LONDON — A rival oligarch has accused Oleg Deripaska of "telling lies on a grand scale" to sidestep a 2001 contract over a stake in RusAl, a London court heard at the start of a multibillion-dollar legal battle.
The case — a High Court showdown over a 13.2 percent stake in the now-listed RusAl — offers a rare insider's view of the chaotic and often violent consolidation of Russia's aluminum sector after the collapse of the Soviet Union.
It is also likely to be one of the largest ever commercial cases to be fought in a British court, with dozens of lawyers, more than 70 witnesses between both sides and already thousands of pages of evidence filling makeshift bookshelves around the packed courtroom Monday.
Businessman Michael Cherney accuses Deripaska — RusAl's chief executive, its largest shareholder and one of Russia's richest men — of "rewriting history" to erase their partnership, according to court documents filed by his lawyers.
Cherney, who describes his extensive business and connections in evidence, alleges that he and Deripaska were allies, after he met the young Deripaska at a dinner in 1993, spotted his acumen and later entrusted him with business interests.
"[Deripaska] realized a partnership with Mr. Cherney would propel him into a different league altogether," lawyer Mark Howard, acting for Cherney, told the court Monday.
Cherney, who argues he made "significant financial contributions" and helped Deripaska with his connections, alleges the aluminum billionaire owes him a stake equivalent to 13.2 percent of RusAl.
Cherney says the two signed an agreement and made a verbal deal when they met at a London hotel in 2001.
Deripaska denies a partnership with Cherney. He says their relationship was, Howard told the court on Monday, an "old fashioned protection racket," despite videos and photos placing him at weddings and parties alongside Cherney and associates.

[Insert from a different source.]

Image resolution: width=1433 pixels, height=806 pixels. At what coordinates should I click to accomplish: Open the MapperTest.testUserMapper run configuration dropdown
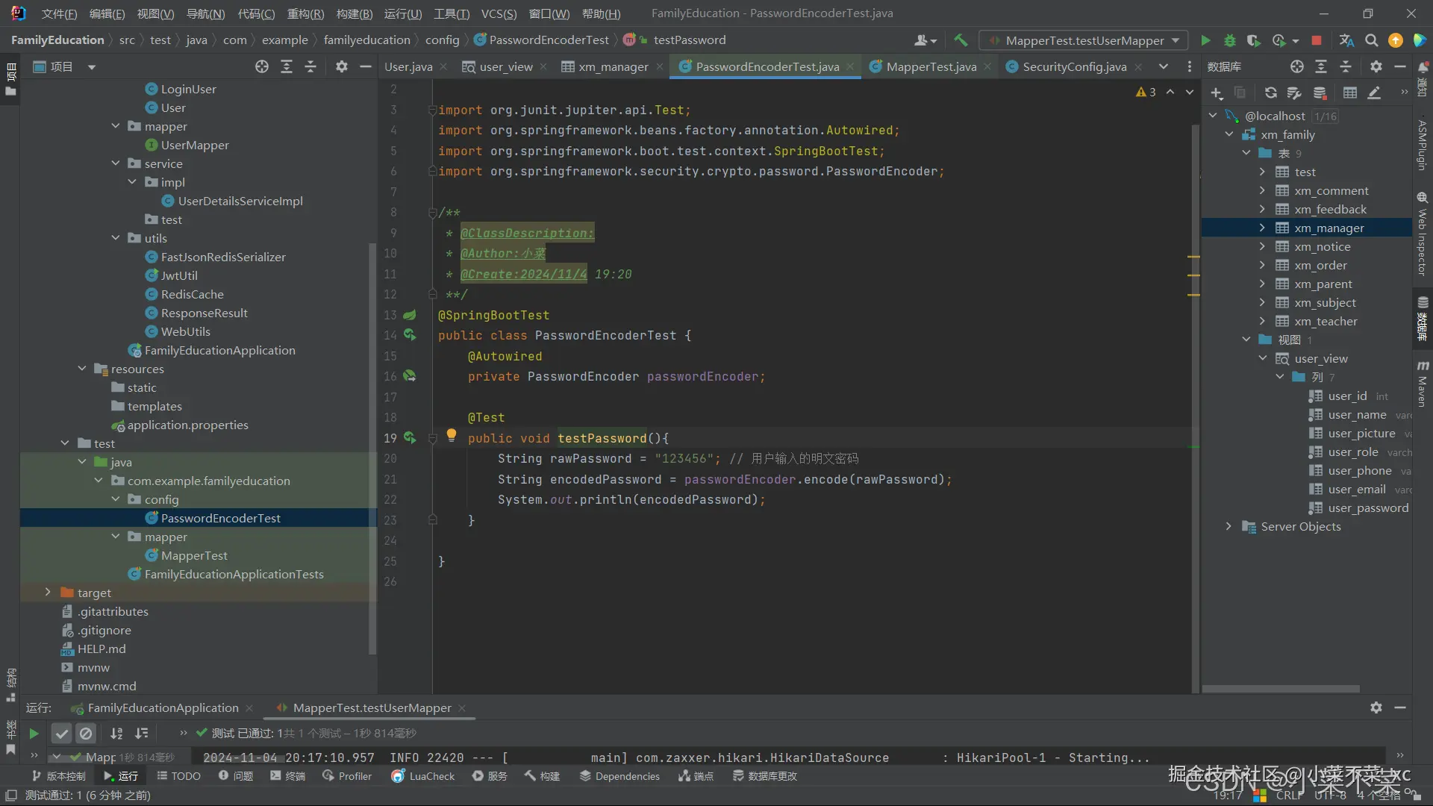pos(1085,40)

The aluminum tycoon does not dispute making a $250 million payment to Cherney at the Lanesborough Hotel in London 11 years ago. But he says he was paying Cherney off to end a complex protection arrangement — known in Russian as ***krysha***, or roof — which also included Anton Malevsky, who has been named in court papers as the head of a criminal network.
Deripaska says the papers signed were a sham agreement.
In documents filed with the court by Deripaska's legal team, the aluminum tycoon accuses Cherney of having links to organized crime and of having extracted money from Deripaska under the krysha agreement.
"If granted, the relief that [Cherney] seeks would be reward for his criminal conduct and for his attempt to extort further money from [Deripaska] through these proceedings," the documents filed by Deripaska's team said.